Take, for instance, the opening of Charisma, wherein a hostage rescue goes wrong and leads to an unnecessary death, as well as the cop fleeing his career for the woods before he falls under the influence of a mysterious tree and the people who circle around it. Out there in the woods, where his cell phone’s been abandoned along with the duty to protect and serve, the world seems to be already on the precipice of collapse. Standing along in the center of a grassy hill is one tree, hooked up with wires and fought over by various factions who all have their own ideas about the tree’s place, balance or malevolence. Whatever its true meaning or purpose is, the tree stands out—by mistake or a simple quirk of nature, the tree upsets the assumptions of the otherwise empty environment around it. And when it’s destroyed, a bigger one suddenly appears in its place. When the cop returns to the city at the end, it’s already on fire.
This is an opaque description of Charisma, and intentionally so. The nuances of K. Kurosawa’s plots and the strange, oneiric immediacy in how his scenes unfold bely the broad strokes that he so often paints his films with, moving from the disruption of the everyday, to trance, to total annihilation. Conceptually this is most obvious with Cure, where sudden and shocking murders are committed seemingly for no reason at the start of the film. When that film’s detective (also played by Charisma’s cop, Koji Yakusho) gets on the case and finds it to be a series of hypnoses leading to the crimes, he slips into a mesmeric state while investigating this psychotic, psychic killer, which ultimately leads to his own mental implosion. The film itself, like all of K. Kurosawa’s, doesn’t present a question of whether or not the world can return to “normal,” but when the characters will realize this impossibility; once the act is committed, it can’t be undone.

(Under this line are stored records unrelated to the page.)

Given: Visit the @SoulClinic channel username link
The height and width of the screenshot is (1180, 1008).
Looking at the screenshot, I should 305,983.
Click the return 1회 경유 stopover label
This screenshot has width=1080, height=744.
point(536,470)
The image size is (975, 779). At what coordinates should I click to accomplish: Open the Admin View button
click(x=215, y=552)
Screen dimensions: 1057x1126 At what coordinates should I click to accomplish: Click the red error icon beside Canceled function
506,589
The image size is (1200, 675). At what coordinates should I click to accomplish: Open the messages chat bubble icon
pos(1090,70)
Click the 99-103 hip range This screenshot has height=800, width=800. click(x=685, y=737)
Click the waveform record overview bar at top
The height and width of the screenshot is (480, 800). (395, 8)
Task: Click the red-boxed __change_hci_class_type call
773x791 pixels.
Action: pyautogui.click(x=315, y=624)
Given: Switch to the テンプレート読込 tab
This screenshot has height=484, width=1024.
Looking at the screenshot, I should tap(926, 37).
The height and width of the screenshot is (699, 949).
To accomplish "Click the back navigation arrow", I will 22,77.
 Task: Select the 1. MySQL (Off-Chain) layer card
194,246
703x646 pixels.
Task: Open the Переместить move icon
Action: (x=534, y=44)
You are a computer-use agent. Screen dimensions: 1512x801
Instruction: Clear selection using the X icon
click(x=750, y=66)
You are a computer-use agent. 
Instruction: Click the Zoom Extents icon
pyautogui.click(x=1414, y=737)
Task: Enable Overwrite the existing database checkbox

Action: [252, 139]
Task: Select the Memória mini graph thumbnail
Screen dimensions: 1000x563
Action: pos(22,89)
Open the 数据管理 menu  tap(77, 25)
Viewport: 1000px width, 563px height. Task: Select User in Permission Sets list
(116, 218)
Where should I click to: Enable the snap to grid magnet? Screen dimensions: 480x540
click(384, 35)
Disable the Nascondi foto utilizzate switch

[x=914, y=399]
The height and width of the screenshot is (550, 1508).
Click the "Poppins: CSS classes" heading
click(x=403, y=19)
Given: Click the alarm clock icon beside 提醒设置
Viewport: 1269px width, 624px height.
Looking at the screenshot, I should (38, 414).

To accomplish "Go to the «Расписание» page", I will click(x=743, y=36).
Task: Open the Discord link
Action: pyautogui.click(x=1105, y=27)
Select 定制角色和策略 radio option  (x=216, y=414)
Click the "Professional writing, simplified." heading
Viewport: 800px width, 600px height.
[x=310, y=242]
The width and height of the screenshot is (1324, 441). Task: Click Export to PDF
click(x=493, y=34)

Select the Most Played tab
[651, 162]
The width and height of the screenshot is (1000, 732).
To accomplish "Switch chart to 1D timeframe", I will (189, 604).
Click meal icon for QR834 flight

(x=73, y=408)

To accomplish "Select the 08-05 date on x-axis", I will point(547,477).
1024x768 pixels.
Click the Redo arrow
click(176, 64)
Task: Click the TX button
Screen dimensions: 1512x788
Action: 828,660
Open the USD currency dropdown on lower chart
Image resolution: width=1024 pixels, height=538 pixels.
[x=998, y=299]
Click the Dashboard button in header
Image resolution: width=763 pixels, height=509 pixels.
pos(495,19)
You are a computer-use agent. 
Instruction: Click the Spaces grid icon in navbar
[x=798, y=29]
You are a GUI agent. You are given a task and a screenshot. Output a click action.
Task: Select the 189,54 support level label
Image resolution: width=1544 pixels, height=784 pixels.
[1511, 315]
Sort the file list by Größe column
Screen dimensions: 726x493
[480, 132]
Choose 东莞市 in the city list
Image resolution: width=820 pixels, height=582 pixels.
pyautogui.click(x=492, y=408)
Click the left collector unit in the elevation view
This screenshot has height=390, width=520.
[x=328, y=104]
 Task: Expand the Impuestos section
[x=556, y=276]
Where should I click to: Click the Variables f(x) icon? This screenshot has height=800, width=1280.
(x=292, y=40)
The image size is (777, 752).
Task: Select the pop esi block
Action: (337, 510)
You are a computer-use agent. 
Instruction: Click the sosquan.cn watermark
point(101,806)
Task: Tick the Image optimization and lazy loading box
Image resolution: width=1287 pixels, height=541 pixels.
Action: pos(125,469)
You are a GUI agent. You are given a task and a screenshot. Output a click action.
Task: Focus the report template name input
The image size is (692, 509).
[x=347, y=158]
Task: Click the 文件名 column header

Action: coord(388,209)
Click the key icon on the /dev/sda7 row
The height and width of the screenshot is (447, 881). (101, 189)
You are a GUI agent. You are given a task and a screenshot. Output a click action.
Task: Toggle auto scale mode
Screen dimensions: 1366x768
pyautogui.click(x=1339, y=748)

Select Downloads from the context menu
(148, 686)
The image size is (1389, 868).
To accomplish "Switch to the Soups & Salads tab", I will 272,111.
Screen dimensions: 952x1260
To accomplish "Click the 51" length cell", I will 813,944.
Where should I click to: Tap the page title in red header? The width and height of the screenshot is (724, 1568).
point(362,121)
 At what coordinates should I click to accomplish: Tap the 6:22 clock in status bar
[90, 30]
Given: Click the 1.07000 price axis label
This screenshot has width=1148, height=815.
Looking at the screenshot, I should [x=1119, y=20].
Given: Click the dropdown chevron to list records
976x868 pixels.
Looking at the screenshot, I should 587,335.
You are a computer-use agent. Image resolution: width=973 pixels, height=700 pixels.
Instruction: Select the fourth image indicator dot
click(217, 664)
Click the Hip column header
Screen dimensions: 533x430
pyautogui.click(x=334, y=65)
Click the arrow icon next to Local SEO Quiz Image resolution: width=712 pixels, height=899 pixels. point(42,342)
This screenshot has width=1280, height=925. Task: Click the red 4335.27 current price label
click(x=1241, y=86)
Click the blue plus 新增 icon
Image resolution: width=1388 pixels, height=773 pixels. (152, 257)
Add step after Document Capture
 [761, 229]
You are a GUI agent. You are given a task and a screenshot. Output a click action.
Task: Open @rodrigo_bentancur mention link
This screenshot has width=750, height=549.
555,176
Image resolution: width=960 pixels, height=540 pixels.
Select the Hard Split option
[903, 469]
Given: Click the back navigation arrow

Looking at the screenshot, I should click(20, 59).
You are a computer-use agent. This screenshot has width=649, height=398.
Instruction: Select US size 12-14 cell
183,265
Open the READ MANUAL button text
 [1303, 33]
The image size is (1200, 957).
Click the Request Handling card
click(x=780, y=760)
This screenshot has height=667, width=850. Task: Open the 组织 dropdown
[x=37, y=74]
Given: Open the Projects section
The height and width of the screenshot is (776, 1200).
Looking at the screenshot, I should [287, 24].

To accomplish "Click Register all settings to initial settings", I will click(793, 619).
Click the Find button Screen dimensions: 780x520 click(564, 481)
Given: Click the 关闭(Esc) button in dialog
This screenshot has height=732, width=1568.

While earlier I framed this as coming back to the atom bomb, it’d be reductive to say that K. Kurosawa’s films and their splits with reality all harken back to that singular incident. After all, his films keep having these violent breaks from the every day, film after film, over and over. That’s because these violent, irreversible breaks keep happening. It’s no mistake that two of K. Kurosawa’s post-Covid films, Chime and Cloud, feature the denial of this new reality—in the former’s case, whether or not the sound being heard is real, and in the latter’s it’s the ripoff reseller’s inability to take responsibility for the world he is effecting. Whether a simple murder, nuclear bombings, or a pandemic, the world will never return to what it was before because it can’t, it’s permanently ruptured, cut open, and bled out. Before one can realize this, they’re sleepwalking through the end of the world, stuck on the idea that the world they knew last year or even last week could still exist, if only they could put the pieces of a vaporized puzzle back together.